The Berwyn Train Station

Berwyn is a community incorporated in 1902 as a village and located approximately 20 minutes to the southwest of the Chicago Loop. The south end of Berwyn today was originally made up of three communities: LaVergne, Upsala or “Swedetown,” and Berwyn. This entire area was bounded by 31st Street, Ogden, Lombard, and Harlem Avenues. At roughly the same time, still another community was developing on the north side of present day Berwyn – South Oak Park.

Berwyn
The city now known as Berwyn had its real beginnings when two attorneys and real estate partners, Charles E. Piper and Wilbur J. Andews, purchased 106 acres from the Field syndicate for development near the CB&Q tracks. In those early days, rail lines had a major impact on the development of suburbs in the Chicago area. Piper and Andrews asked the CB&Q to build a station at Oak Park Avenue, but the railroad refused, saying there were already stations at LaVergne and at Harlem Avenue. Undaunted, the two developers built a station themselves and the railroad agreed to stop there.

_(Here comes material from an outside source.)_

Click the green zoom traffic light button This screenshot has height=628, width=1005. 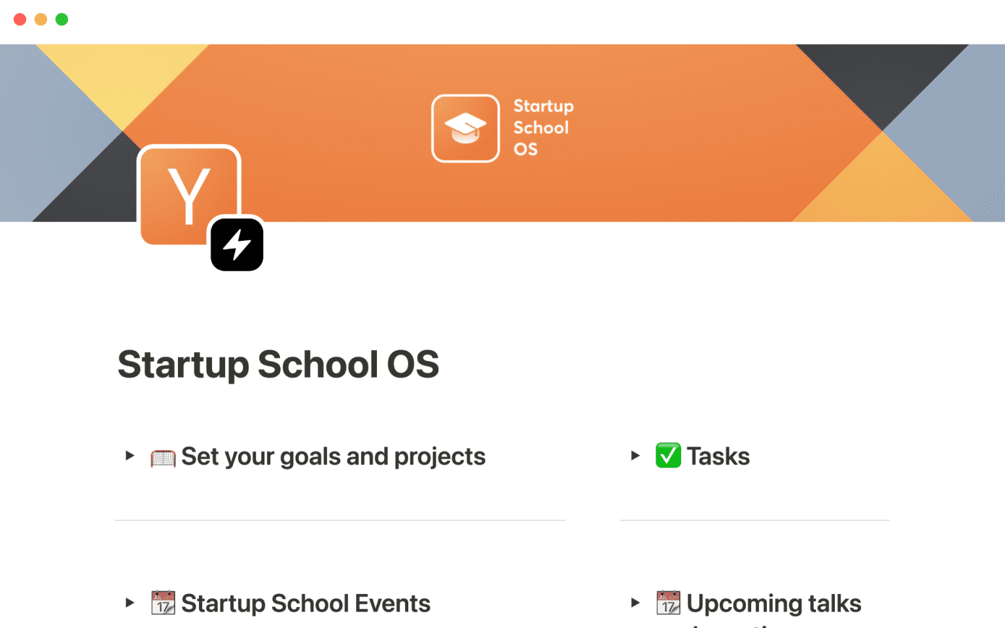tap(62, 19)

With a growing subdivision and railroad station to serve it on the way, Piper and Andrews needed a name. They sought out the CB&Q’s passenger agent, P.S. Eustis, who gave them a set of railroad timetables. After poring through them, they came across Berwyn, a small town about 18 miles west of Philadelphia. Berwyn, Pennsylvania, was a beautiful and affluent village noted for its fine gardens and scenic setting. Since this was exactly the sort of community that the two developers hoped to replicate in Illinois, Piper and Andrews decided that Berwyn was the perfect name. On May 17, 1890, the Cicero Town Board gave its approval and Berwyn, Illinois was born.

Soon, a general store and office building costing about $6,000 was constructed, followed by a small post office. Homes quickly followed and gradually, eight miles of streets were macadamized and sidewalks were laid. In those early years, Piper and Andrews were actively promoting their growing community, advertising extensively in Chicago newspapers. Typical ads boasted of Berwyn’s convenient location – just 9-1/2 miles or 28 minutes by CB&Q train to Chicago’s Union Depot – while others pointed out Berwyn’s many churches, splendid schools, water, sewers, electric service, and lack of saloons. Many choice lots and modern residences, the ads stated, were still available at prices ranging from $3,000 to $10,000.

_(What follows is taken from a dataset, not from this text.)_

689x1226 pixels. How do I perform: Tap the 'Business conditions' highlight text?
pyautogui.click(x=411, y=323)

Berwyn Incorporated as a City
Berwyn’s growth was such that soon some form of local government was necessary and, in 1902, it was incorporated as a village. Six years later, on June 6, 1908, Berwyn became a city, receiving its official charter from the State of Illinois. The 1910 census recorded Berwyn’s population as 5,841.
The first two decades of the twentieth century saw Berwyn develop in much the same way as other Chicago suburbs. It was a place in which, as “The WPA Guide to Illinois” states, “harried commuters relaxed in the evening, weeded gardens, set hens, and mowed their lawns.” In 1921, the central Bungalow portion of the city began its rapid development. Large numbers of Czechs moved from the Pilsen area on Chicago’s near West Side to Berwyn and its neighbor on the east, Cicero. Literally thousands of new homes were built each year. The population growth and the infill of vacant land finally brought the two parts of Berwyn together.

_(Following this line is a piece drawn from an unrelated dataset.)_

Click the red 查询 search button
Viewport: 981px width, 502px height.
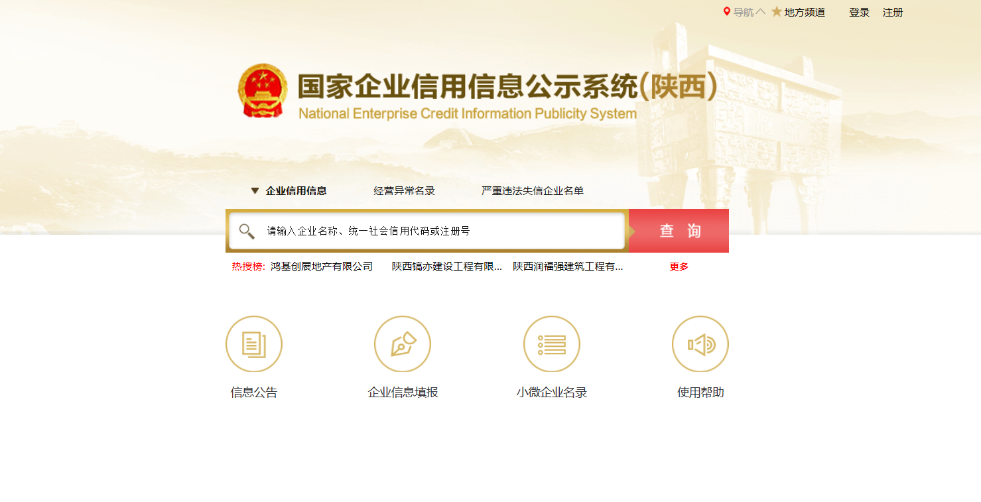(x=679, y=231)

Many newcomers found jobs at Western Electric’s huge Hawthorne Works in Cicero, commuting via trolley. On July 24, 1915, Berwyn was plunged into mourning when the steamer Eastland, chartered for a Western Electric company excursion, rolled onto its side in the Chicago River, claiming 812 lives. Many in Berwyn lost relatives, friends, or neighbors in the disaster.

Early Residents Build Quality Homes, Neighborhoods
Berwyn’s construction boom continued into the Roaring Twenties, as farms and fields gave way overnight to new homes. Entire blocks were built at once, with contractors digging all basements simultaneously, then bringing in crews to lay foundations, followed by carpenters, bricklayers and plasterers. Block after block of bungalows rose as Berwyn’s population swelled; from 14,150 in 1920 to 47,027 in 1930 – an increase of 222% in just ten years.